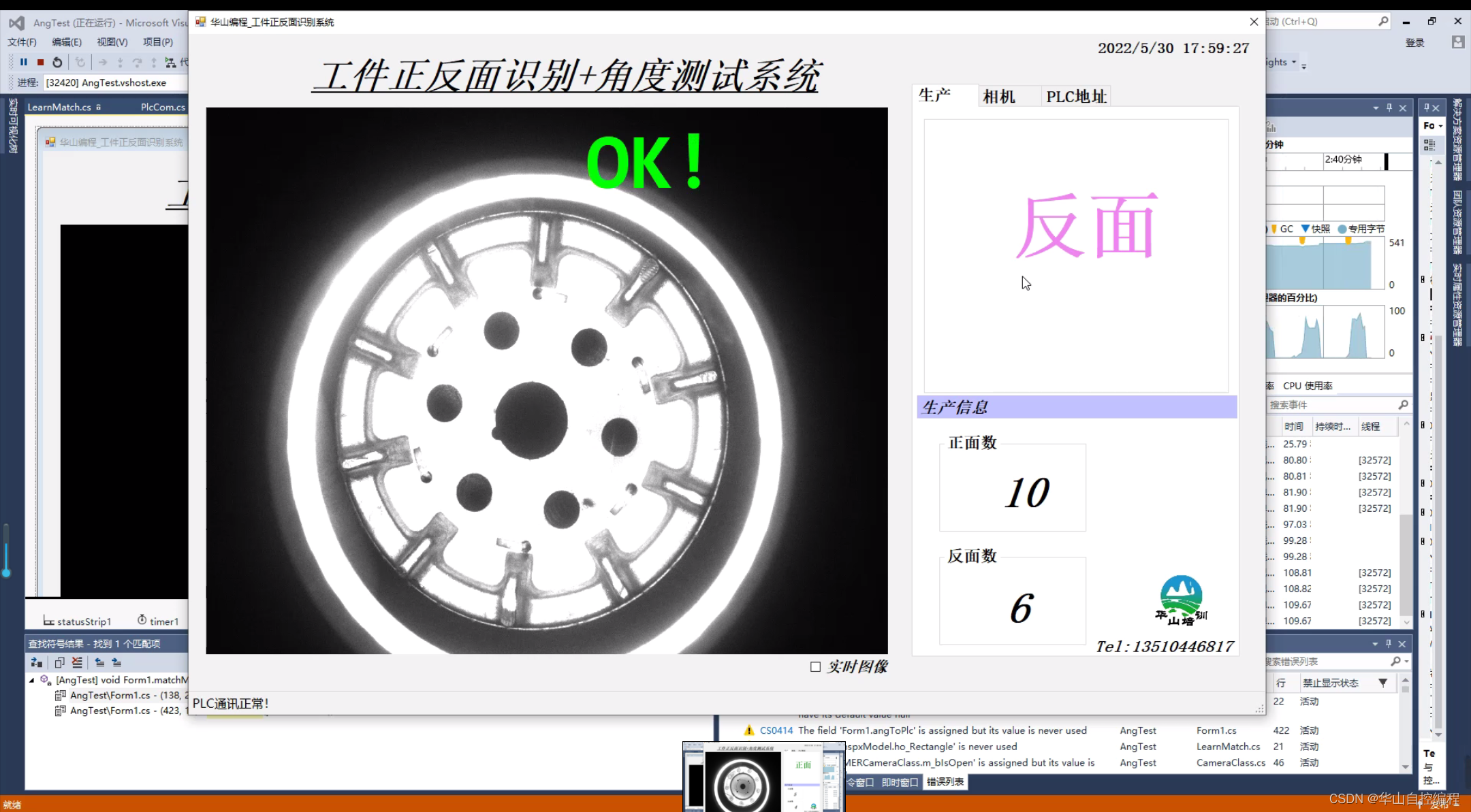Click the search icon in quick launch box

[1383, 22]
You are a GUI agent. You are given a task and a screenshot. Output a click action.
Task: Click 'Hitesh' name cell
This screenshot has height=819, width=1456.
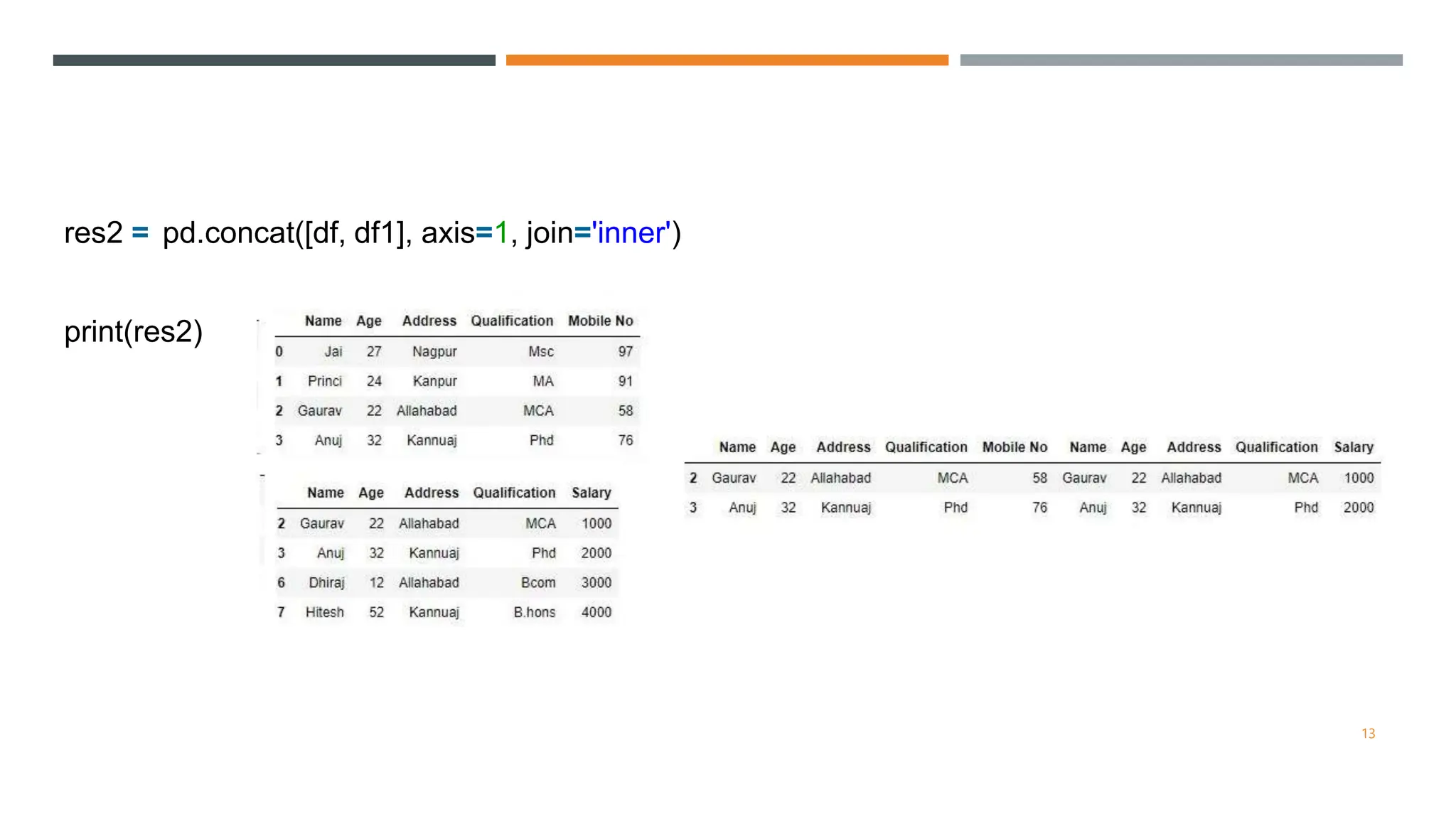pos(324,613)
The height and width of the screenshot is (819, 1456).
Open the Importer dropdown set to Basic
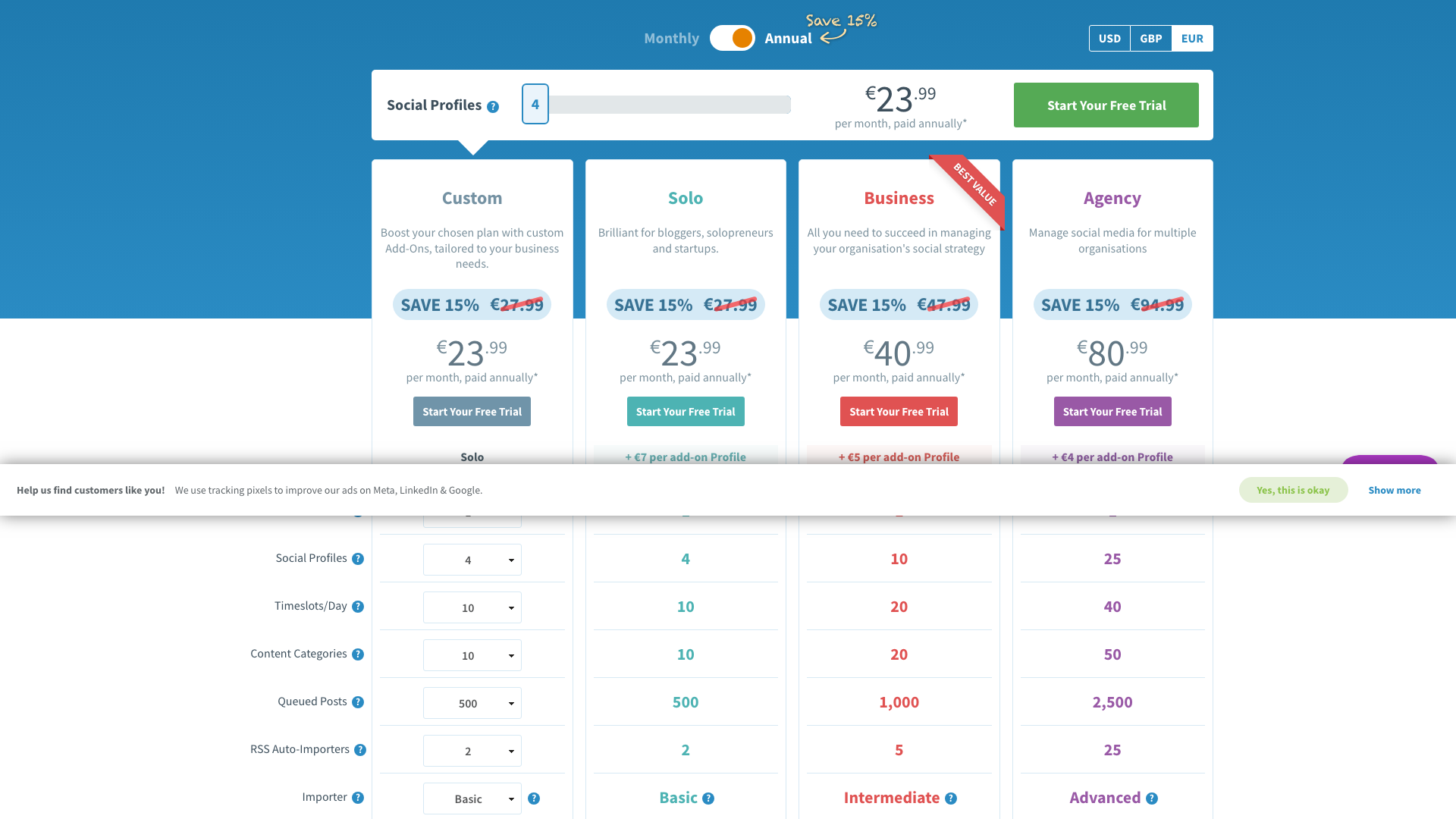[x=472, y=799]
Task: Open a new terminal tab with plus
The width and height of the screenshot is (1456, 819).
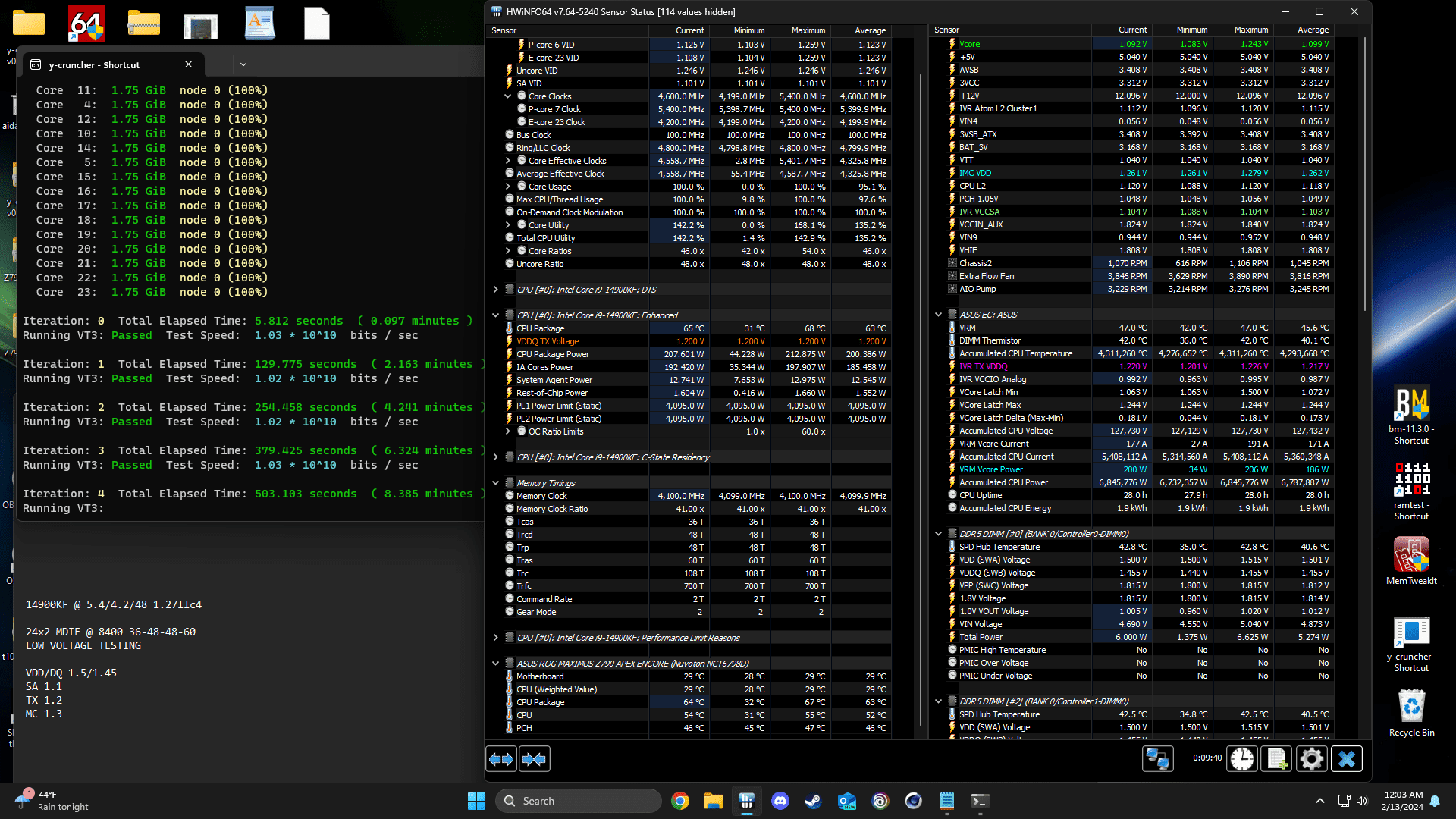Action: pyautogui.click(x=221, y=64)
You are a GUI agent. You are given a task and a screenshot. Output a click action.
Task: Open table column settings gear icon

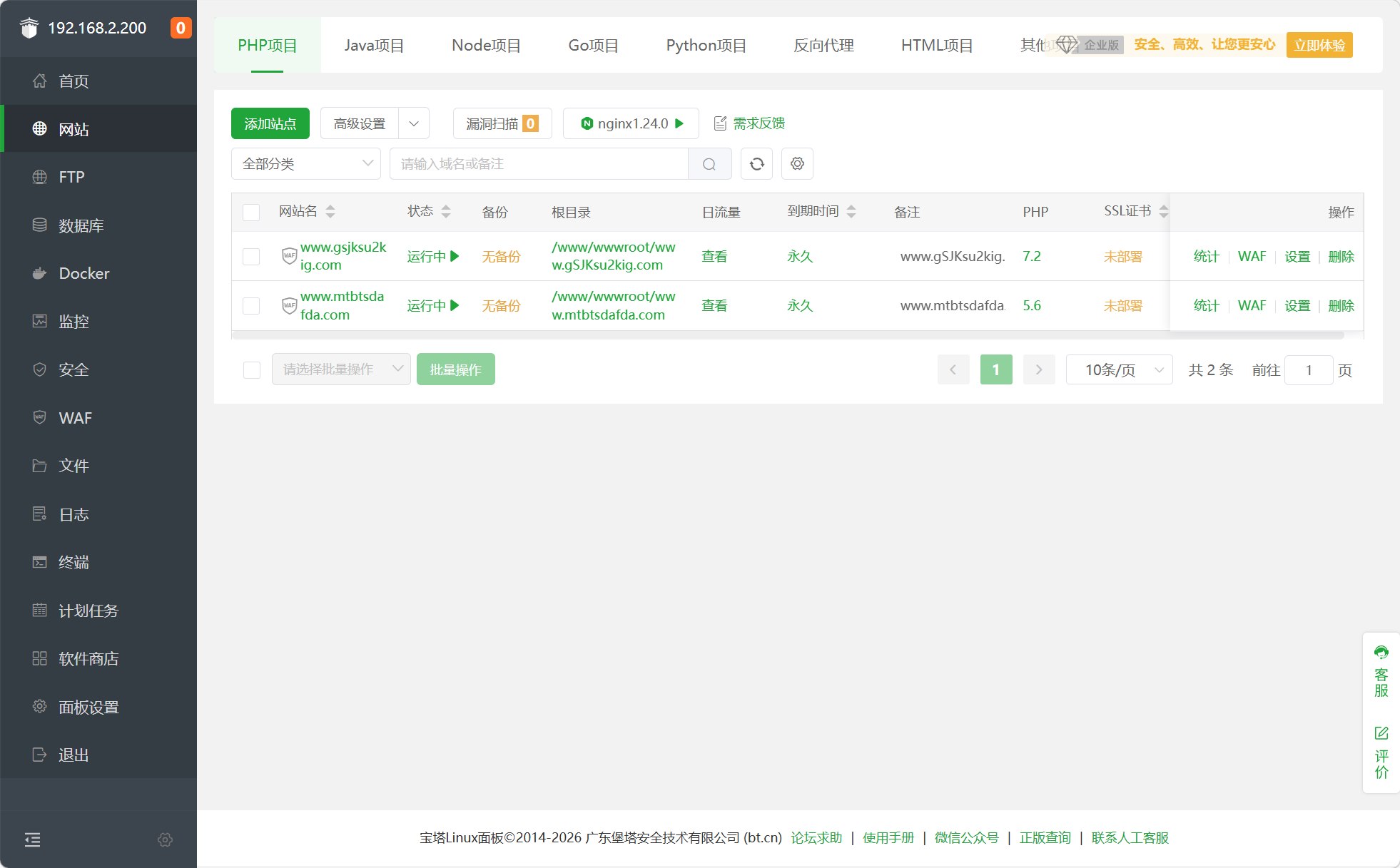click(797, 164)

What is expected | Restate the data exactly, though only from the line that contains "The height and" through its last line, both ends included and with the pictures left out.

Result below |
The height and width of the screenshot is (819, 1456).
Open the Importer dropdown set to Basic
[x=472, y=799]
Task: Open a new terminal tab with plus
The width and height of the screenshot is (1456, 819).
Action: pyautogui.click(x=221, y=64)
You are a GUI agent. You are given a task and a screenshot. Output a click action.
Task: Open table column settings gear icon

click(797, 164)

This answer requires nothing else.